Commodore
Commodore
510 views

GWIA: "link recovery" messages

GW 18.1.1 -134884 on OES 2018 SP1

Since I have installed a new server for GWIA for IMAP/POP I see a lot of messages like this in the log:

1021gwia.214:16:55:50:946 6FF0 The agent is attempting to reestablish the GroupWise link.
1021gwia.214:16:56:00:949 6FF0 GroupWise link recovery successful.
1021gwia.217:16:56:20:958 6FF0 The agent is attempting to reestablish the GroupWise link.
1021gwia.217:16:56:30:961 6FF0 GroupWise link recovery successful.
1021gwia.21d:17:00:30:043 6FF0 GroupWise link recovery successful.
1021gwia.21f:17:01:10:061 6FF0 GroupWise link recovery successful.
1021gwia.225:17:18:20:481 6FF0 The agent is attempting to reestablish the GroupWise link.
1021gwia.227:17:18:40:491 6FF0 GroupWise link recovery successful.
1021gwia.22d:17:23:10:582 6FF0 The agent is attempting to reestablish the GroupWise link.
1021gwia.22d:17:23:20:584 6FF0 GroupWise link recovery successful.

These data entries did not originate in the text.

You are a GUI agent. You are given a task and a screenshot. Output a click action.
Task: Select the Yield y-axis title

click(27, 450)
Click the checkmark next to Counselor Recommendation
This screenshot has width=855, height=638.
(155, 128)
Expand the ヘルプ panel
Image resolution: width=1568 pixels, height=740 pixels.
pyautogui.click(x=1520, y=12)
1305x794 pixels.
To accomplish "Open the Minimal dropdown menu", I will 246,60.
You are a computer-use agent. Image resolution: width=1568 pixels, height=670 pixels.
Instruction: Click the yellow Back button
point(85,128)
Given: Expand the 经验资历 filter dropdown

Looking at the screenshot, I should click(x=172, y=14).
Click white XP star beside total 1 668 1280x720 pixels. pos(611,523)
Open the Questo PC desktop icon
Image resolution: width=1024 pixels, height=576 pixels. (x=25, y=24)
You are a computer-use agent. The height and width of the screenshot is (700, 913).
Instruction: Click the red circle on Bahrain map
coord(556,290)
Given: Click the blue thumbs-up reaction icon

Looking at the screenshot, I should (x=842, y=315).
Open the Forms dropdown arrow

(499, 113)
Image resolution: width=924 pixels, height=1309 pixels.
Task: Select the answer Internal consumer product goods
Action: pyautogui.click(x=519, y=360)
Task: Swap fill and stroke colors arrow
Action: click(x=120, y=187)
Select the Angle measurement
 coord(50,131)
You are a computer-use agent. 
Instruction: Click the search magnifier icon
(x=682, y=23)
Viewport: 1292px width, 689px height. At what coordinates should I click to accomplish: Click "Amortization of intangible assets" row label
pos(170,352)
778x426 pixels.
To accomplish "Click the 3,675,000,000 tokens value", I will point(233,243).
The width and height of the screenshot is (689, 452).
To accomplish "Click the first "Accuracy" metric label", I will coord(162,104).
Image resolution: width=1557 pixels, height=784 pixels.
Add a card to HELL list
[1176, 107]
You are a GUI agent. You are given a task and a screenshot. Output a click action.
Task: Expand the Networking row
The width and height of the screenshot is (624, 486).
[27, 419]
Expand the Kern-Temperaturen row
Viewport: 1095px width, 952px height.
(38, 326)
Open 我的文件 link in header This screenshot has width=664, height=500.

GWIA also sends "Agent Information" mails containing this:

The communications link to the GroupWise mail system is back up.

I don't see any lost links, and I don't have any reports about problems.

Any idea, what's the meaning or cause of these messages?

Thanks,

Mirko

Labels (1)
0 Likes
8 Replies
Knowledge Partner Knowledge Partner
Knowledge Partner

Since I have installed a new server for GWIA for IMAP/POP I see a lot of messages like this in the log:

I haven't seen those before.

Did they occur before you even had users pointing to them?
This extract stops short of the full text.